Adèle Exarchopoulos (; born 22 November 1993 in Paris) is a French actress. She is best known for her leading role as Adèle in Blue Is the Warmest Colour (2013), for which she earned international attention and critical acclaim; at the 2013 Cannes Film Festival, she became the youngest person in the history of the festival to be awarded the Palme d'Or. For her performance in Blue Is the Warmest Colour, she won the Los Angeles Film Critics Association Award for Best Actress, the César Award for Most Promising Actress, and the Trophée Chopard Award for Female Revelation of the Year, among dozens of other accolades.

Early life
Exarchopoulos grew up in the 19th arrondissement of Paris, near the Place des Fêtes.

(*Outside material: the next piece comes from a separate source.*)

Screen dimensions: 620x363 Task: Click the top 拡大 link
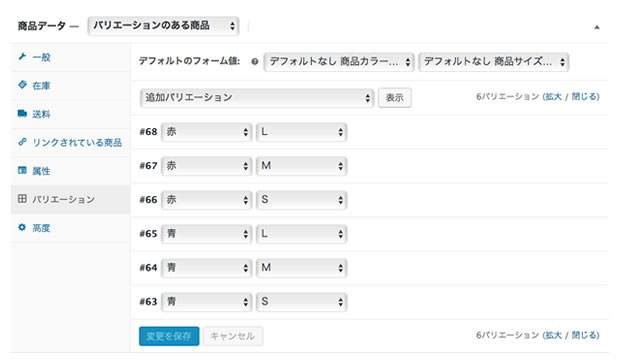553,96
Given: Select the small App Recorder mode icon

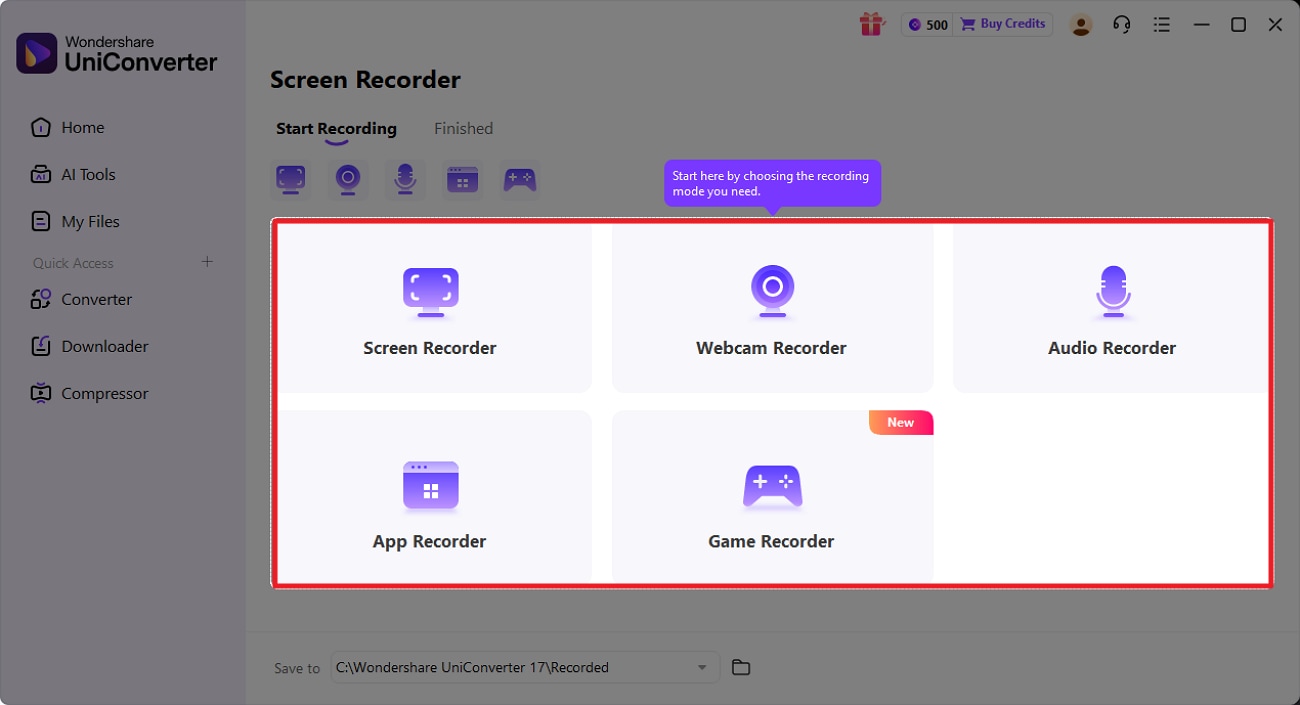Looking at the screenshot, I should pyautogui.click(x=462, y=180).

Her father, Didier Exarchopoulos, whose father was Greek, is a guitar teacher, and her mother, Marina Niquet, is a French nurse.

Career 
In 2006, Exarchopoulos was spotted by an agent and made her first television appearance in an episode of the French police series R.I.S, police scientifique. At thirteen, she had a role in the 2007 film Boxes. She also appeared in the films Les Enfants de Timpelbach (2008), The Round Up (2010), Turk's Head (2010), Chez Gino (2011), Carré blanc (2011), Pieces of Me (2012) and I Used to Be Darker (2013). 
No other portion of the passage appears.